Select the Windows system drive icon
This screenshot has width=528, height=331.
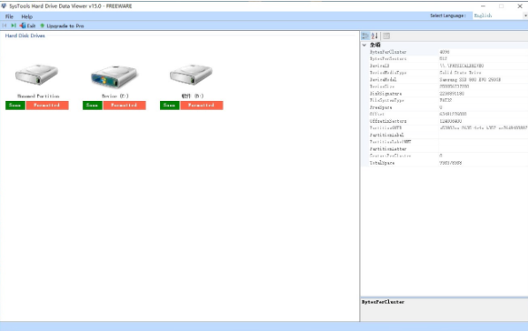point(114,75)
---
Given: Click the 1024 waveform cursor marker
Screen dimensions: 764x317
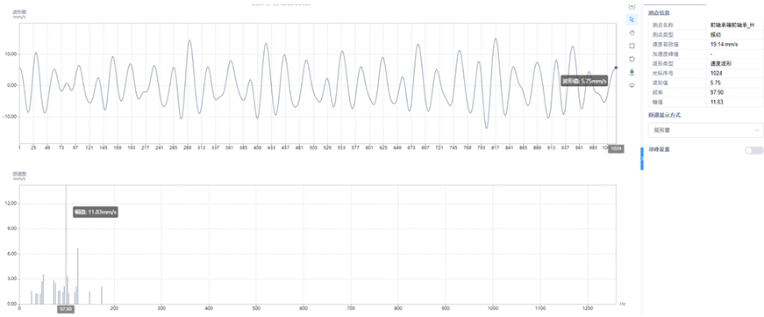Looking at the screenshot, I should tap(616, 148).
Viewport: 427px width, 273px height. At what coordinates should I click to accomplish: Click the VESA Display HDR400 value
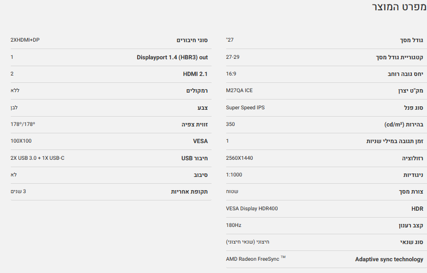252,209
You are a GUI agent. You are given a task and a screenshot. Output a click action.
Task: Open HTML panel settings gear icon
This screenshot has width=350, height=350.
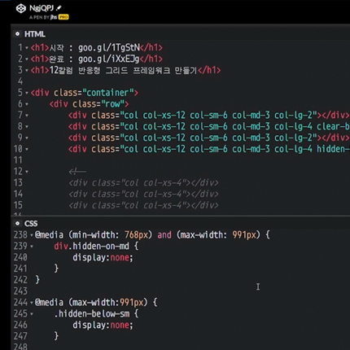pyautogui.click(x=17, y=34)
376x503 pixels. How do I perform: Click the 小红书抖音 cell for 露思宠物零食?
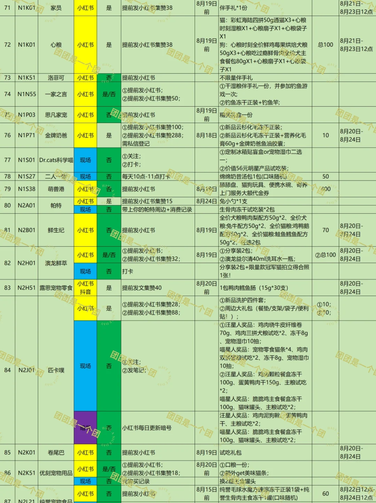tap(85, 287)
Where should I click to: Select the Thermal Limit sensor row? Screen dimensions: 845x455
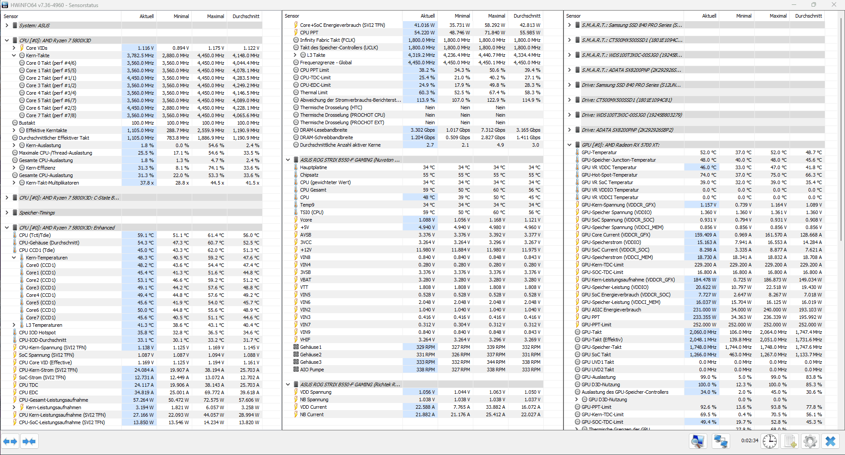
==
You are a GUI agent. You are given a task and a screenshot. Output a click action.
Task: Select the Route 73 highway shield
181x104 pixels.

» Given instruction:
Copy the stretch of lines from the one containing "Select the Windows system drive icon" through the one containing "point(114,75)", keeping both of those lines and leaving out the pictures.

» Exercise output:
Select the Windows system drive icon
This screenshot has width=528, height=331.
point(114,75)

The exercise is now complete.